La Wallonie a adopté un « Plan de Prévention et de Promotion de la Santé ». Courant jusque 2030, cette feuille de route énumère, en fonction d’objectifs de santé, des actions et stratégies validées à mettre en œuvre pour améliorer la qualité de vie des Wallons et les préserver autant que possible de certains maux. 

En 2017, le gouvernement régional avait avalisé la première partie de ce Plan, centrée sur la définition de priorités et d’objectifs chiffrés. Le travail s’est poursuivi, émaillé de consultations d’acteurs de terrain, pour concevoir l’opérationnalisation du Plan. Fin novembre 2018, c’est un « référentiel pour l’action » qui a cette fois été approuvé par l’Exécutif. Suite logique de la démarche, cet outil énonce des grands principes d’intervention et plus de 300 mesures concrètes : campagnes de sensibilisation du public ou des aidants, animations, renforcement des connaissances et compétences des professionnels de santé, labélisation d’initiatives, programmes de dépistage…

Le référentiel s’articule autour de cinq axes. Y figurent la promotion des modes et des milieux de vie favorables à la santé (on est ici dans la sphère de l’alimentation saine et de l’activité physique, des luttes contre le tabac et l’alcool…) ainsi que la promotion du bien-être en général et d’une bonne santé mentale. 

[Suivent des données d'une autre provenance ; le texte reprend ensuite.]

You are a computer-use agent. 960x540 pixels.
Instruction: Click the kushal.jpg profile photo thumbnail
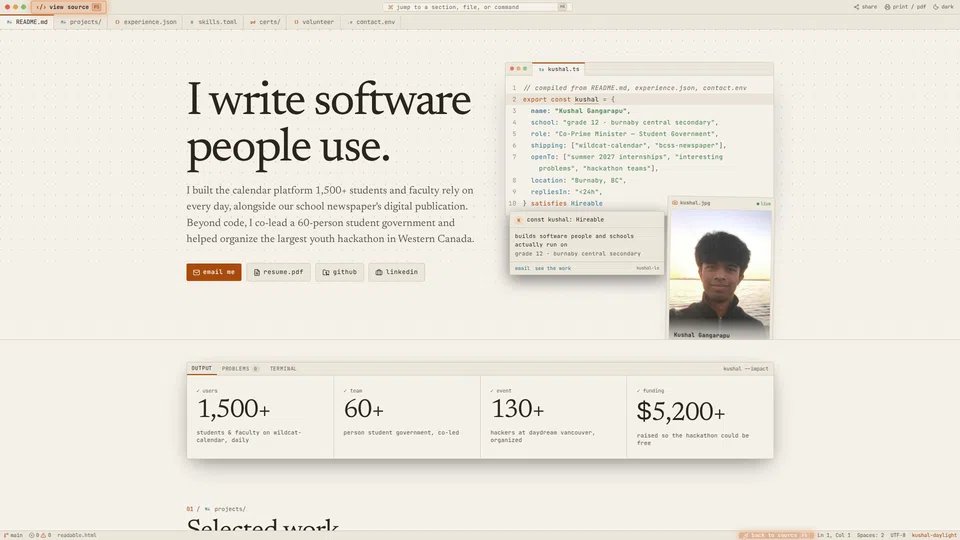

On y trouve ensuite la prévention des maladies chroniques (en se concentrant sur les affections de l’appareil circulatoire, les pathologies respiratoires, le diabète de type II et les cancers), celle des maladies infectieuses (ce qui inclut e.a. la politique vaccinale aux divers âges de la vie) et celle des traumatismes non intentionnels, (accidents divers, chutes chez les aînés…), avec développement d’une culture de la sécurité.

Des objectifs transversaux comme la prise en compte des inégalités sociales de santé sont également inscrits dans le Plan, ont souligné les autorités. Il est établi que des facteurs comme le revenu, le logement, les conditions de travail, le niveau d’éducation… jouent sur l’état de santé des individus. 

On rejoint ici la vision prônée par l’OMS : encourager l’approche « Health In All Policies ». Il faudrait introduire des considérations sur la santé dans toutes les politiques publiques.